The Great Lakes shipping industry, usually in full swing in the mid-summer months, has been hit by the rocky waters of the economy amid the coronavirus pandemic, causing layups and job losses as decreased demand for steel and other products pulls boats out of commission only halfway through their shipping season.
Eleven of the 26 vessels under the oversight of the Lake Carriers Association, which advocates for and provides guidance to Great Lakes freighter companies, were pulled from the water as early as the beginning of April.
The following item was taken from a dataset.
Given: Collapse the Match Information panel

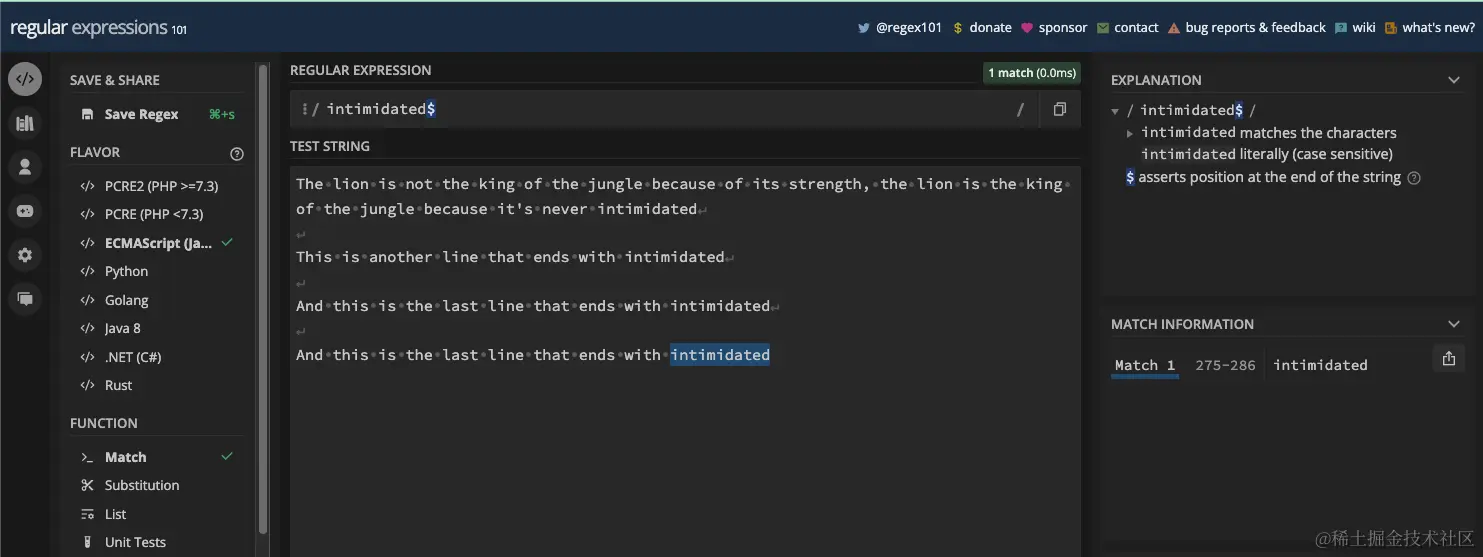Looking at the screenshot, I should (x=1454, y=324).
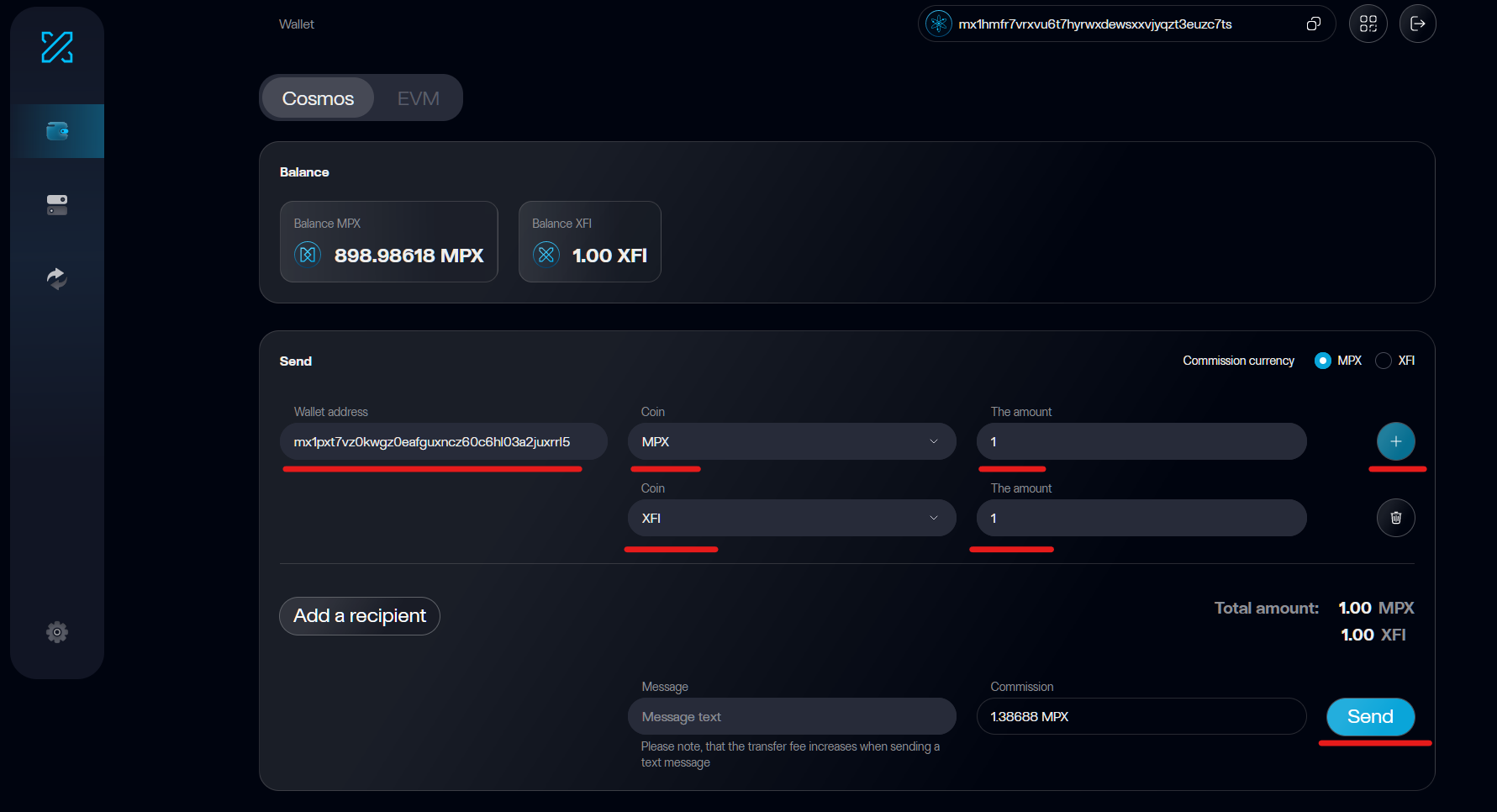Viewport: 1497px width, 812px height.
Task: Select XFI as the commission currency
Action: click(x=1384, y=361)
Those include the Philip R. Clarke, Edgar B. Speer, and Roger Blough, of the Key Lakes Inc. — boats that employ sailors from Northeast Michigan, among others, and which have delivered minerals mined at Carmeuse Lime and Stone in Rogers City.
One vessel never got underway at all this season because there wasn’t enough demand in March, when ships launched for the spring, according to Eric Peace, operations and communications director for the Lake Carriers’ Association.
The crews of the three Key Lakes Inc. freighters are being dispersed among other freighters where possible, serving as vacation fill-ins or replacing other crew members with lower seniority.
The Clarke was docked on July 2, and the Blough on Thursday. The Speer has not yet been docked, according to the freighter-reporting nonprofit group Boatnerd, but will be laid up soon, its owner company reported.
The Alpena, the freighter that delivers limestone for the Lafarge North America plant in Alpena, is listed by Boatnerd as being out of duty April 12 through May 18, but is currently sailing and arrived at Lafarge Thursday evening.
Great Lakes iron ore shipments were down about 30% in June, compared to June 2019. American limestone quarries — such as those in Alpena and Rogers City — loaded 27% less limestone in June, compared to a year ago.
Early in the 2020 shipping season, as plants were shut down by the coronavirus, many iron ore mines shut down when the automotive industry stopped needing steel.
Once the reserves that had already been sitting on docks were gone, there was no more iron ore to be shipped, Peace said.
As automotive and other steel-based industries ramp back up, the need for minerals is increasing, but there’s no product to be shipped, Peace said.
Increasing demand, and a resumption of mining, may lead to a rebound for the shipping industry, Peace said.
“That’s the optimistic hope,” Peace said.
Time is of the essence, he explained. Even with a reduced fleet on Great Lakes waters, supplies of iron ore have to get to docks before locks close for the winter and ice takes over the Great Lakes.
If business for the steel industry picks up steam during the winter and iron ore has not been stockpiled — as it usually is by the end of the shipping season — freighters may not be able to get needed minerals to end users if Coast Guard cutters aren’t able to clear a path through the ice if winter is harsh.